The author traces the origins of Christian Zionism to the changing attitude of Christian groups towards the Jews following the Protestant Revolution. The early Catholic Church justified the witch-hunt of the Jews, labeling them as alleged Christ-killers. However, numerous Protestant sects, while equally vehemently anti-Jewish, believed that the Jews needed to colonise Palestine before Jesus would re-appear in the world to save it. This was, and still is, by no means a generous acceptance of the Jews. Rather, they believed, as Christian Zionists today do, that only those Jews who accepted Jesus as the Messiah would be saved. The rest would ally themselves with the Anti-Christ and would be defeted by Jesus and his forces and, consequently, would be sent off to eternal damnation in the fires of hell.
From the seventeenth century onwards, the author shows, numerous European, and, later American, Protestant churches began evolving schemes to settle the Jews in Palestine. This was also seen as a convenient way of getting rid of the Jewish presence in Europe. They petitioned various European powers to back this scheme. By the early nineteenth century, numerous British administrators had been won round to this idea, impelled, no doubt, also by a motive to undermine the Ottoman Empire, which at that time controlled Palestine, and by a deep-rooted aversion to Islam.
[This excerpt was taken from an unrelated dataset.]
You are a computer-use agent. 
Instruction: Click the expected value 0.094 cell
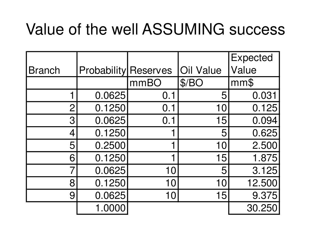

Increasingly, the author shows, Christian Zionists began to join hands with secular Jewish Zionists, whose plans to settling Jews in Israel had nothing to do with any messianic hopes, but, rather, arose as a response to the centuries’-old persecution of Jews by European Christians. (In contrast, the author rightly notes, ‘In Arab lands, Jews had flourished for centuries […] [while] in European countries Jewry had been subject to oppression and persecution’ (p.44).
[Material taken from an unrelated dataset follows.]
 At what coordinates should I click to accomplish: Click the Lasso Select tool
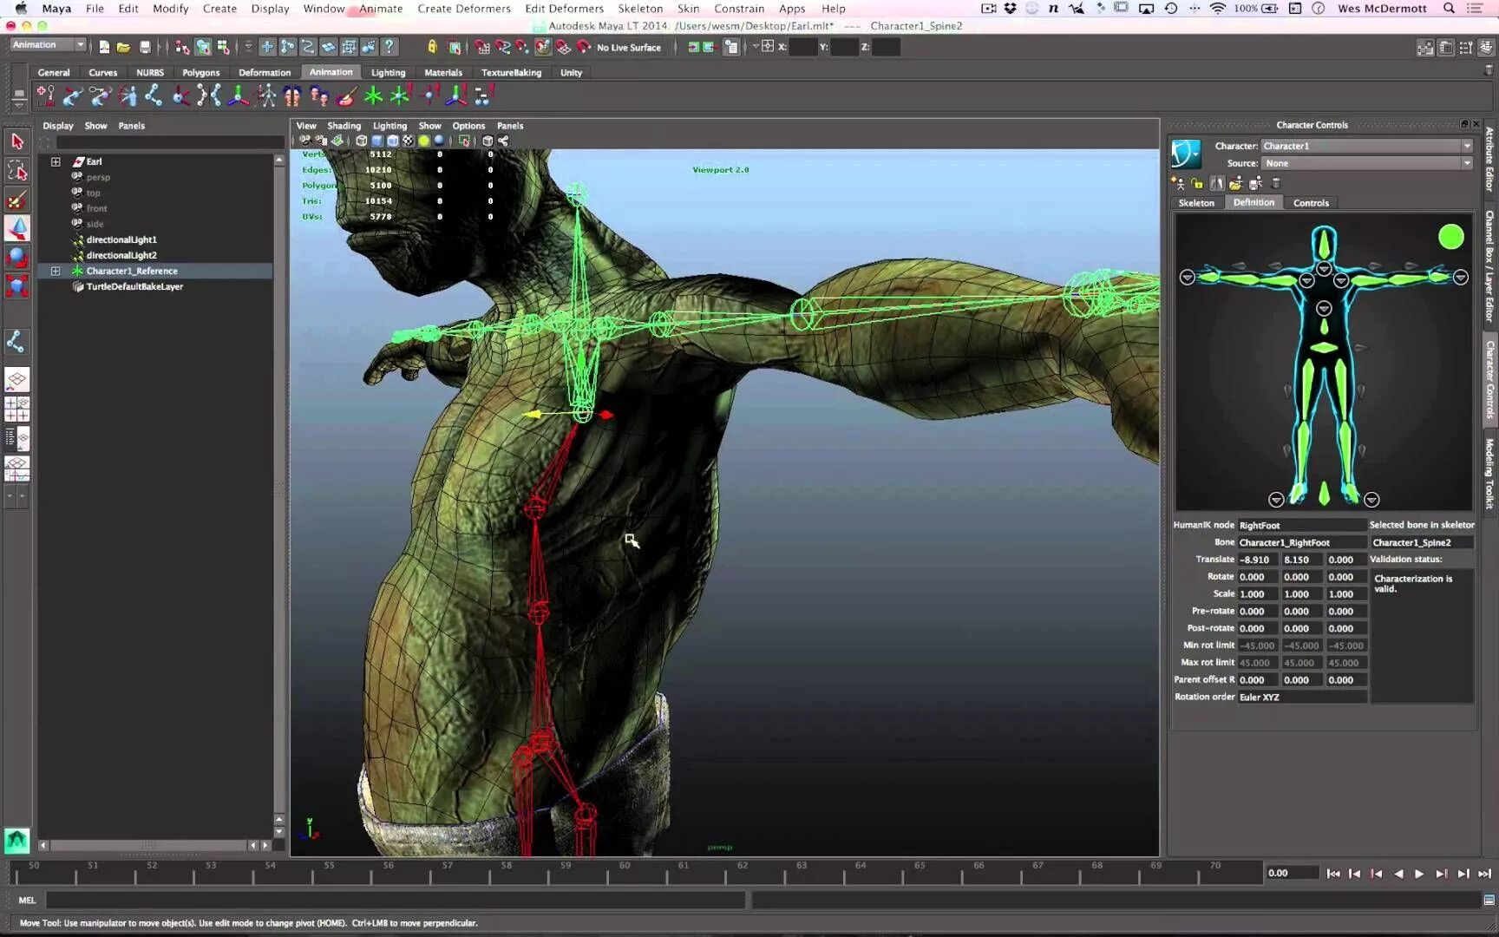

Ties between secular Jewish Zionists and Christian Zionists to pursue the common project of Jewish colonization of Palestine, the author writes, were strengthened by the support given to Theodore Herzl (b.1860), the Hungarian Jew who is regarded as the father of modern-day Zionism. The author traces the course of this close collaboration down to the present-day, describing the strong political and financial links between Christian and Israeli/Jewish Zionists and also the enormous clout of the Zionist lobby in American political circles.
The author clearly indicates that Christian Zionism, based on a virulently anti-Islamic agenda, is a major hurdle to peace not just in West Asia but globally, too. Indeed, some Christian Zionists even ardently wish (and work for) a final global war, in the belief that this would accelerate their hoped-for wafting up to heaven and the subsequent arrival of Jesus. At the same time, and this gives some cause for hope, the author also discusses critiques of the Zionist imperialist project by progressive Christian and Jewish groups and also by orthodox Jewish Rabbis, who are opposed to Zionism on the grounds that, as the author puts it, ‘It [is] forbidden to accelerate divine redemption through human efforts’.